In the early 1850s, Jevons enrolled to study chemistry at Bentham's alma mater, University College London (UCL). This also gave him the chance to attend the lectures of another famous Unitarian, James Martineau, a Benthamite who taught a course on âmental philosophy'. It was during the 1850s that a distinctive tradition of English psychology was emerging that had parallels with what Fechner was doing in Leipzig at the same time. The use of introspection, to study the inner life of the mind, gained respectability through the mid nineteenth century, especially following Alexander Bain's 1855 work,
The Senses and the Intellect
. Bentham's influence was important to this tradition too, but it was more the speculative, philosophical Bentham, who created theories of pleasure, rather than the technocratic Bentham, who wanted to actually ground politics in physical equipment.
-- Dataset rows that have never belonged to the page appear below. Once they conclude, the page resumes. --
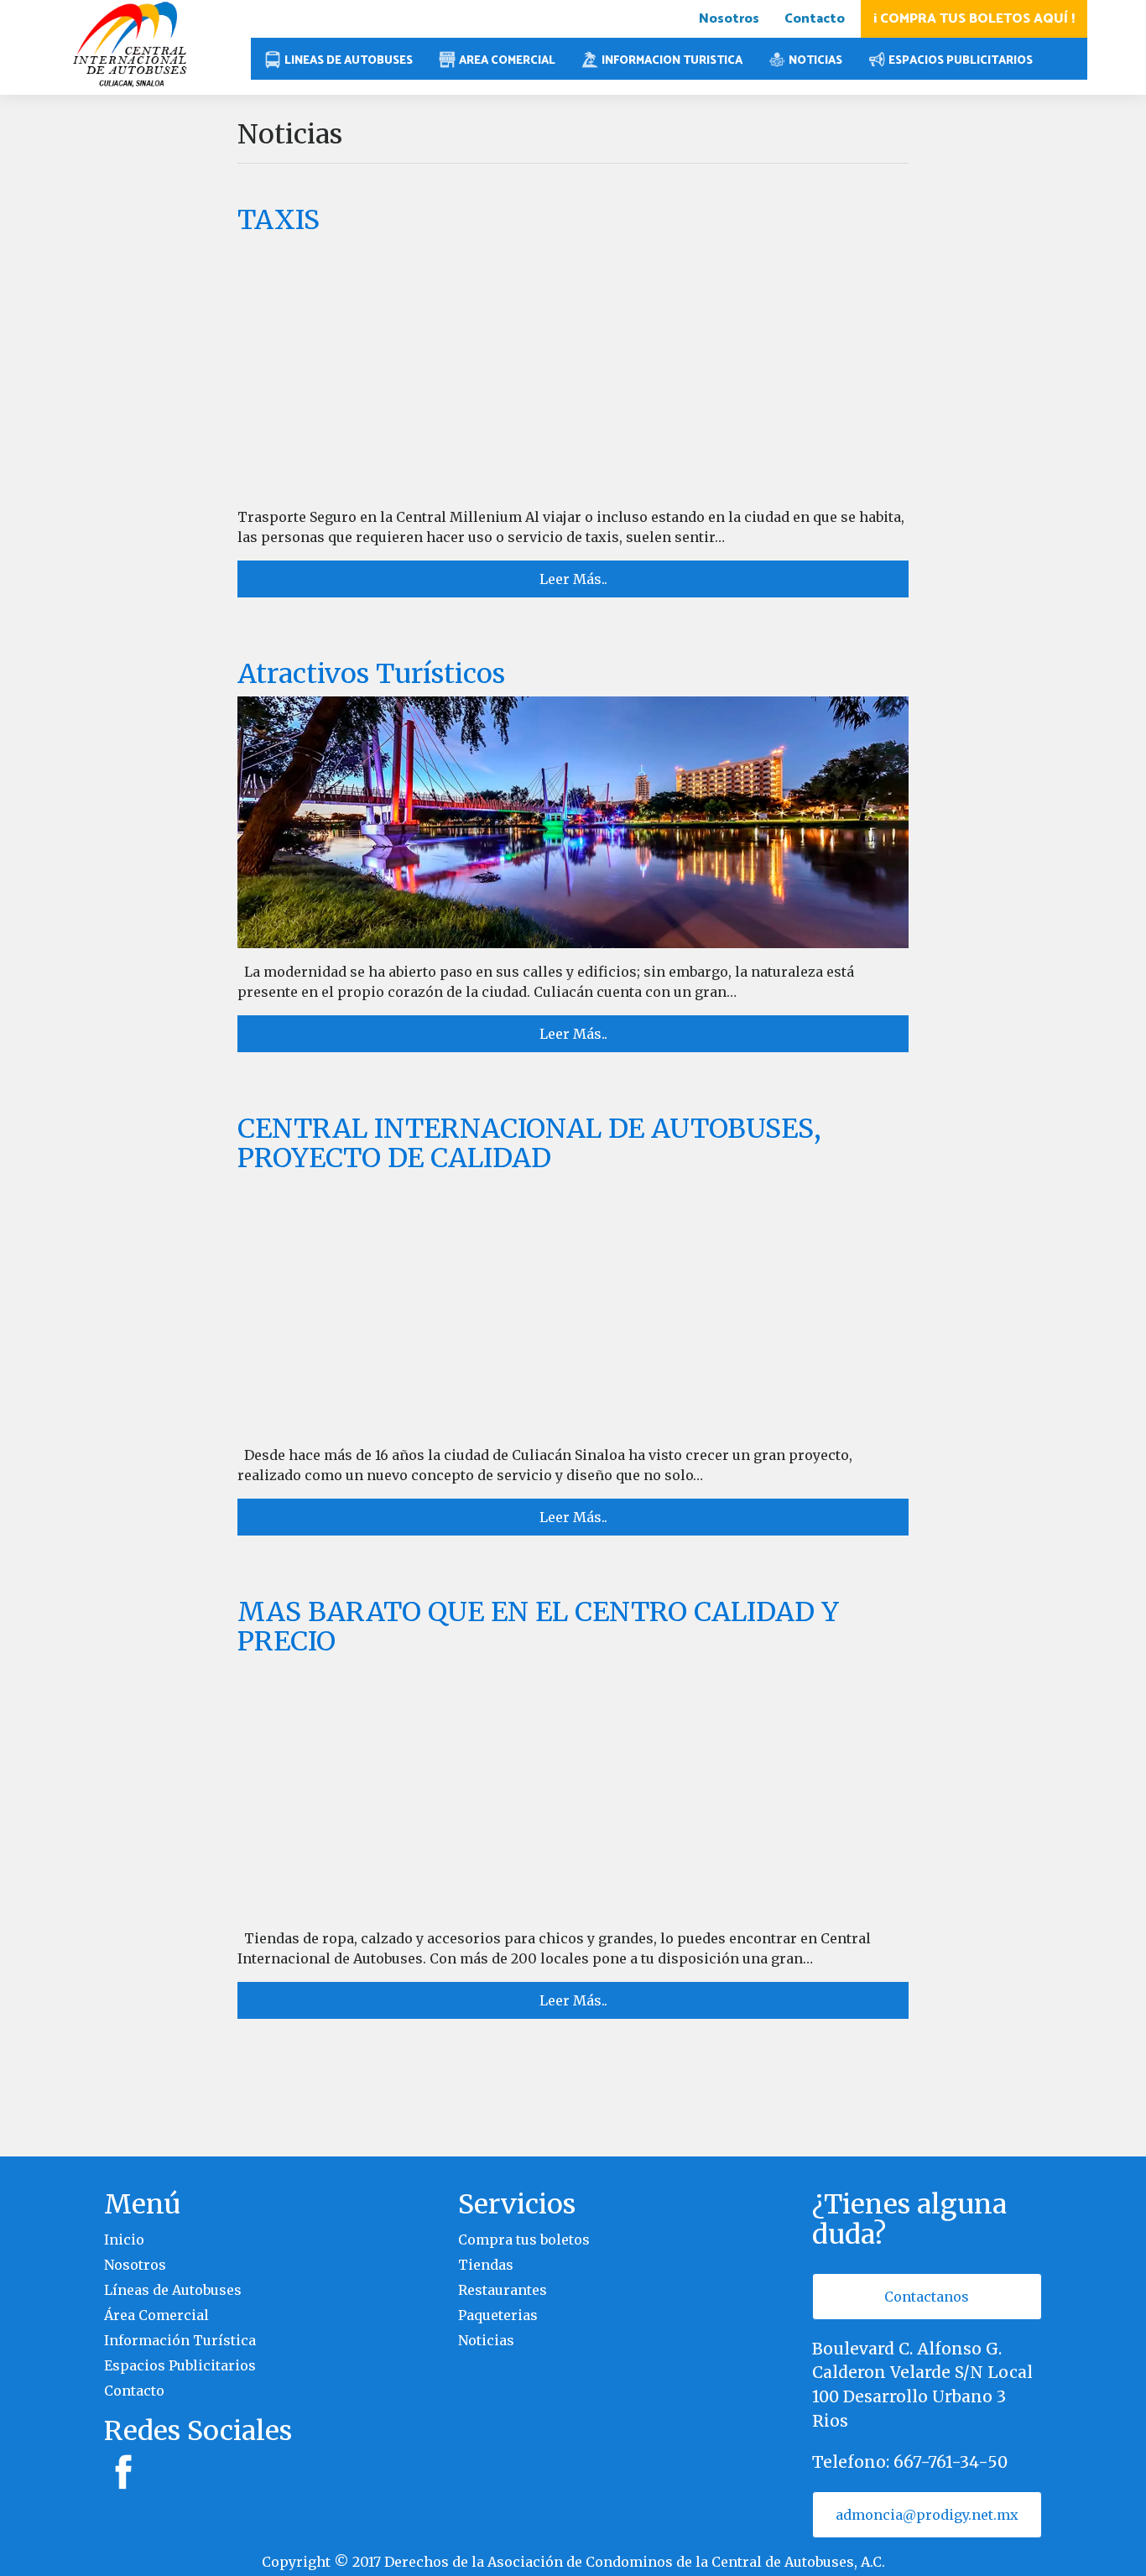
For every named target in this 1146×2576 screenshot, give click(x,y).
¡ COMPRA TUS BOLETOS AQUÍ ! (974, 19)
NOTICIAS (815, 60)
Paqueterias (498, 2315)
With his Unitarian and industrial background, Jevons was more naturally inclined to hard, geometric mechanics. Psychology was all very well, unless it could not be rendered mathematical.
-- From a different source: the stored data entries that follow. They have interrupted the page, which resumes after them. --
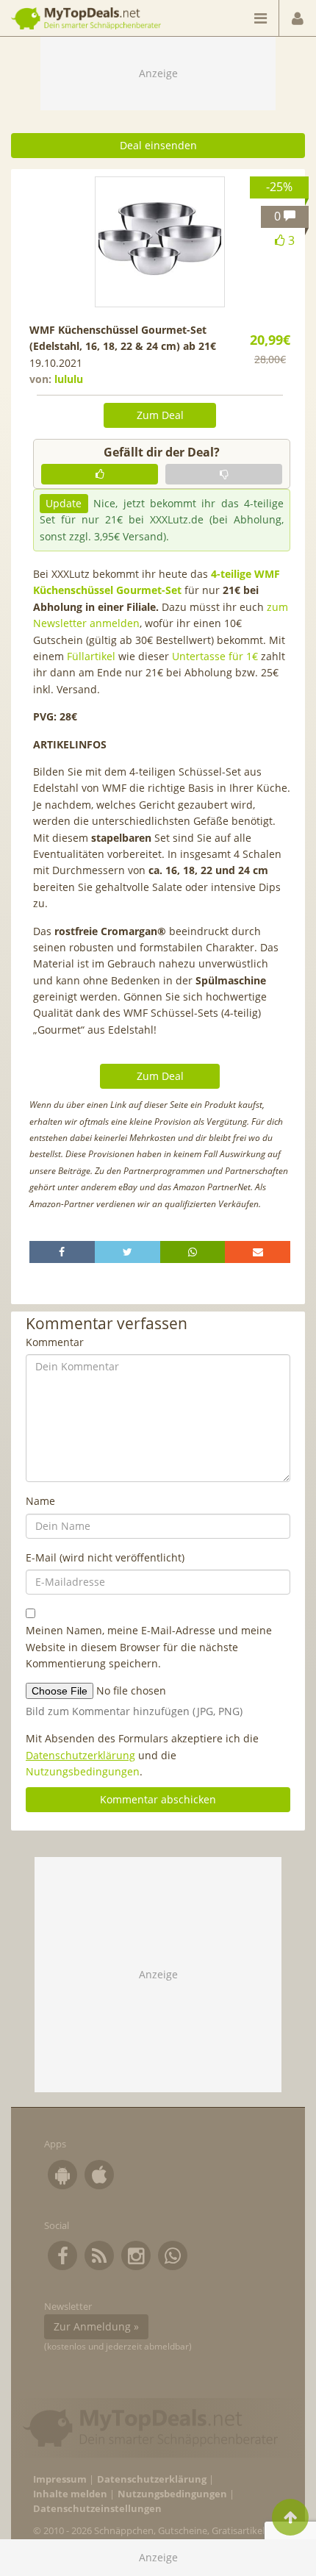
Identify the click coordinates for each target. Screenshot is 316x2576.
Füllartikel (91, 656)
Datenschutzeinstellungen (97, 2508)
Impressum (60, 2479)
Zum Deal (160, 415)
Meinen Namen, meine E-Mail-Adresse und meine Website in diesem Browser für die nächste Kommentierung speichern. (149, 1646)
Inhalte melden (70, 2494)
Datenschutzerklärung (80, 1755)
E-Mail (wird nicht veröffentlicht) (105, 1557)
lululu (68, 379)
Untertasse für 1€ (215, 656)
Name (40, 1501)
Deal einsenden (158, 145)
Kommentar (55, 1342)
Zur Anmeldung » (96, 2326)
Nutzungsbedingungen (83, 1771)
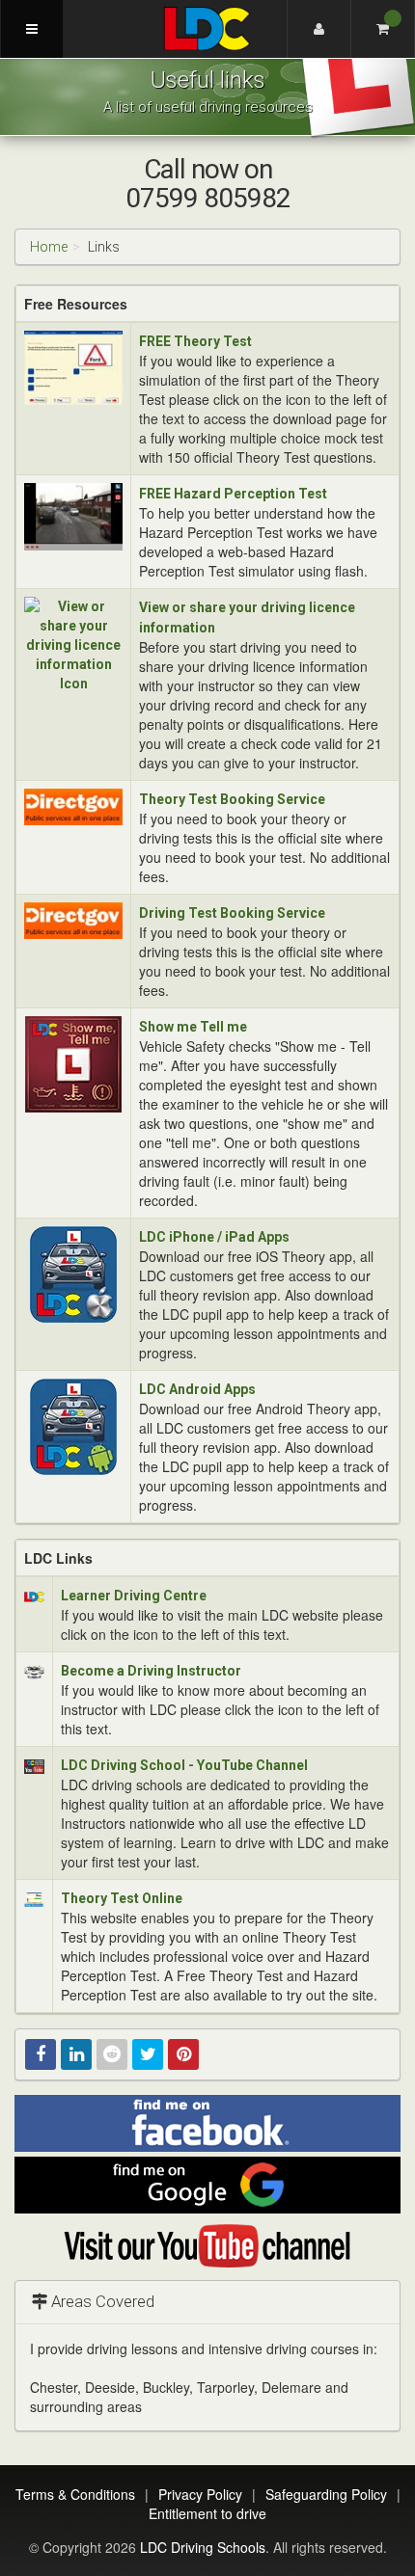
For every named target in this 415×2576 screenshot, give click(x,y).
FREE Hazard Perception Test (233, 493)
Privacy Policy (200, 2494)
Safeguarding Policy (326, 2494)
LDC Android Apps (197, 1389)
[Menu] (32, 29)
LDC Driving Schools (202, 2547)
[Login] (318, 29)
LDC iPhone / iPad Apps (214, 1237)
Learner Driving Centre (134, 1595)
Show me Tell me (193, 1026)
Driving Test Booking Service (232, 913)
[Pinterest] (183, 2054)
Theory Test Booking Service (232, 799)
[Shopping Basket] (383, 29)
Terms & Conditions (75, 2494)
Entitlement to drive (207, 2513)
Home (49, 247)
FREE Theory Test (195, 341)
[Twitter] (147, 2054)
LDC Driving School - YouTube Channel (184, 1765)
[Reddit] (112, 2054)
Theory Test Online (121, 1898)
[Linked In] (76, 2054)
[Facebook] (40, 2054)
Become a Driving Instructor (151, 1670)
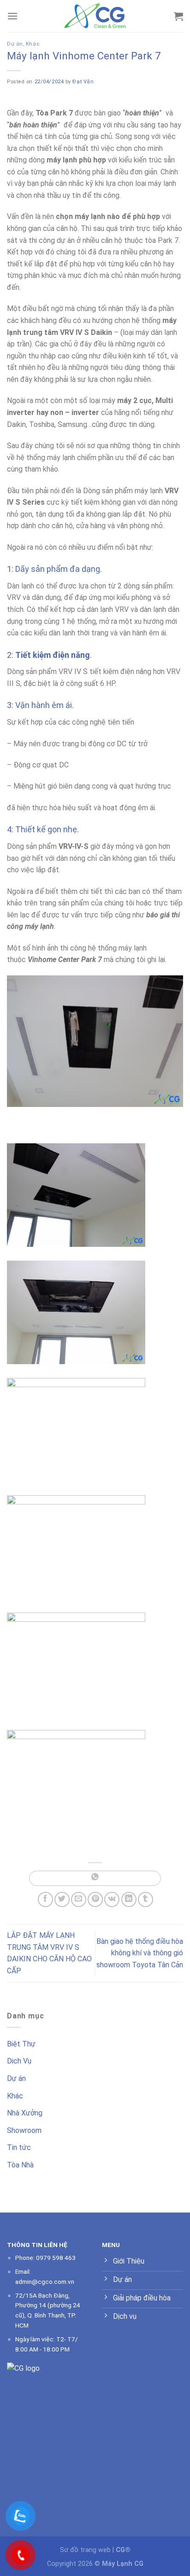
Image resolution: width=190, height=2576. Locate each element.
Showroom (24, 2130)
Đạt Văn (83, 82)
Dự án (15, 44)
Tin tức (19, 2147)
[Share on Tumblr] (145, 1899)
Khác (32, 44)
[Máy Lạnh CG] (95, 16)
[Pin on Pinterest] (95, 1899)
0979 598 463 (56, 2257)
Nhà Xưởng (24, 2113)
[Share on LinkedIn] (129, 1899)
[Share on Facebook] (45, 1899)
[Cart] (178, 16)
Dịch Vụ (19, 2061)
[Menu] (12, 16)
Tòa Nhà (20, 2165)
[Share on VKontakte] (111, 1899)
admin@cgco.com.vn (44, 2281)
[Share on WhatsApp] (95, 1878)
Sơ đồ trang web (85, 2550)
Jevons would have remained at UCL for longer, but in 1853, with his family suffering financial difficulties, his father obliged
him to accept a job in Sydney, Australia, as a gold assayer. This required the use of very finely tuned instruments and scales to test the quality and weight of gold, a practice that appealed to Jevons's mechanical sensibility. Here was a practical challenge, which involved the application of mathematics to the physical world and saw Jevons returning to his childhood hobby of using balancing devices. Not only that, but the object in question would prove to be the critical one in shaping Jevons's later intellectual career: money. It is interesting to consider that at precisely the same time as Fechner had begun his weight-lifting experiments to look at the mathematical relationship between physical objects and psychic feeling, 10,000 miles away Jevons was working with another form of weight-lifting instrument to test the monetary value of a precious metal. If the three different entities of mind, matter and money could be fixed in some mathematical relation to each other, the implications for the understanding of the market economy would be profound.